All'interno dello stesso sistema di accordatura, due note come Sol ♯ e La ♭ possono avere una frequenza leggermente diversa e l'intervallo tra loro può essere di un comma (specificando o anche essere nullo (come nel sistema attualmente impiegato, il 12-TET). Se non specificato ulteriormente, il termine “comma” sottintende il comma sintonico. Ad esempio, nell’accordatura con temperamento mesotonico ¼ di comma (lo descriveremo più oltre), la differenza tra Sol♯ e La♭ è di un comma, dove il Sol♯ è più basso del La♭.

Consonanza e dissonanza

La consonanza è uno dei fondamenti della musica, soprattutto occidentale, e riguarda la percezione di suoni di altezza diversa, simultanei o anche poco differiti nel tempo. Se i 2 suoni sono simultanei l’ascolto è più critico: può risultare piacevole o spiacevole, con tutte le gradazioni intermedie. La piacevolezza o meno dipende per la maggior parte dal rapporto delle loro frequenze fondamentali. Se tale rapporto è espresso da due numeri interi, più sono piccoli maggiore è la sensazione di consonanza che si produce.

La consonanza riguarda più da vicino la musica occidentale dal secolo XI in poi, quando nacque la polifonia, che impone un’attenzione diversa alla consonanza in quanto garanzia dell’armonia delle voci simultanee.

Dal punto di vista fisico e fisiologico, la spiegazione della consonanza risale a Galileo (in “Discorsi e dimostrazioni matematiche intorno a due nuove scienze”). Per semplicità consideriamo due onde sinusoidali: la loro somma è un’onda periodica che ha come periodo il minimo comune multiplo dei due periodi. Se il rapporto delle frequenze di partenza è espresso da numeri piccoli e poco diversi tra loro, il risultato è un’onda piuttosto regolare, che impegna il nostro sistema percettivo molto meno di un’onda irregolare. La piacevolezza della consonanza deriva da questa bassa fatica uditiva, anzi, “decodificativa”.
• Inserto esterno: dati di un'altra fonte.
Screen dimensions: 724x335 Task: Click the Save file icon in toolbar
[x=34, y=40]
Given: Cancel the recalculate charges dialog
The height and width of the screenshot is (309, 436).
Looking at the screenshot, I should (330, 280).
La consonanza non riguarda solo i suoni simultanei ma, come dicevamo sopra, anche i suoni successivi: la memoria a breve termine fa sì che la sensazione piacevole si manifesti anche a distanza di tempo, come quando ascoltiamo una persona che canta. L’uomo, a differenza degli altri animali, esercita il canto emettendo suoni spontaneamente consonanti, molto diversi da quelli del parlato. Per questa caratteristica il canto, fatto anche di ritmo piuttosto regolare (il parlato ha un ritmo irregolare, meno prevedibile), è la base della musica e in effetti è verosimile che gli strumenti musicali siano nati soprattutto per accompagnare il canto.
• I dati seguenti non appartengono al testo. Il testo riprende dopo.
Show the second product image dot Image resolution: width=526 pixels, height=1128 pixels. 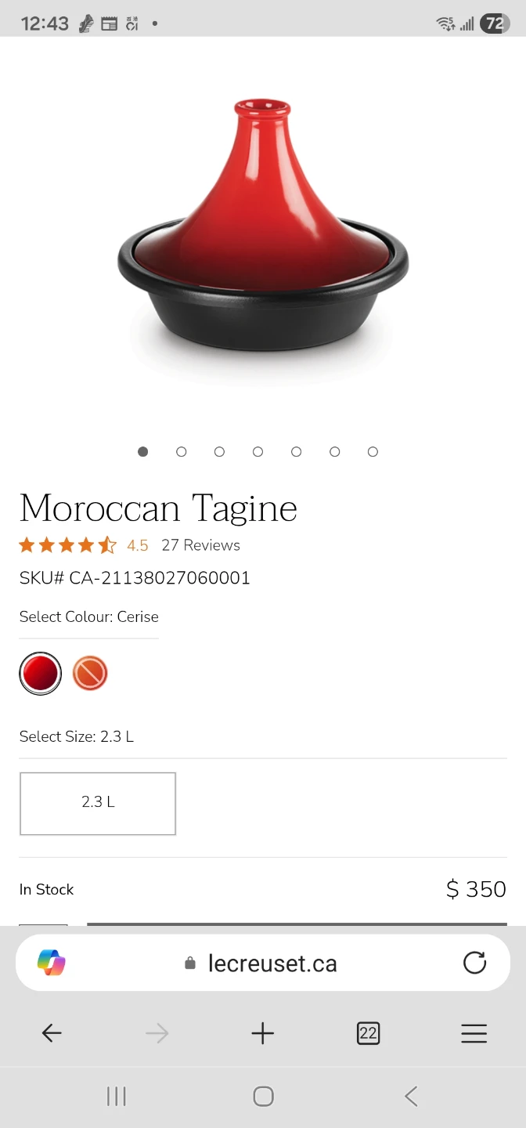click(182, 452)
Una scala musicale è una successione di suoni di cui alcuni che hanno tra loro una relazione di consonanza e altri di dissonanza per altri. Le relazioni di consonanza si classificano tramite gli intervalli, considerando due ottave l’una successiva all’altra. Come abbiamo detto sopra, un intervallo è la distanza tra due note della scala, contando sia la nota di partenza che quella di arrivo. Quindi Do – Re è una “seconda”, Sol - Fa(sup) è una “settima”, Re – Sol è una “quarta” . Questo accade nella scala diatonica. Ma se aggiungiamo le alterazioni passiamo da 7 a 12 note e la scala da diatonica diventa “cromatica”. Allora, ad esempio, anche Re – Sol# è una quarta, così come Re – Solb. Quindi serve un’ulteriore specificazione: per le quinte, le ottave e le quarte, “giusta” o “pura” (come Re – Sol), “eccedente” (come Re – Sol#) e “diminuita” (come Re – Solb); per le seconde, le terze, le seste e le settime “maggiore” (come Fa – La), “minore” (come Fa – Lab), “eccedente” (come Fa – La#). Per sua natura l’ottava (2/1) è consonante al massimo grado e viene mantenuto come punto fermo. Abbiamo visto che non è possibile ottenere contemporaneamente consonanze perfette sia per le terze sia per le quinte (le quarte vengono di conseguenza alle quinte perché sono differenza tra ottava e quinta), mentre le seconde e le settime sono tutte dissonanti per definizione. Nel sistema a temperamento equabile 12-TET isemitoni hanno tutti la stessa ampiezza e gli intervalli perfettamente consonanti sono solo le ottave; ma il vantaggio è che le dissonanze delle terze e delle quinte sono lievi e tollerabili. In questo senso gli intervalli si caratterizzano più facilmente tramite la quantità di semitoni che contengono viste le coincidenze tra note alterate con diesis e con bemolli (es. Do# = Reb). La Tabella si riferisce all’ambito delle 12 note (intervallo di ottava) e considera consonanti le quarte/quinte giuste e le terze/seste maggiori e minori.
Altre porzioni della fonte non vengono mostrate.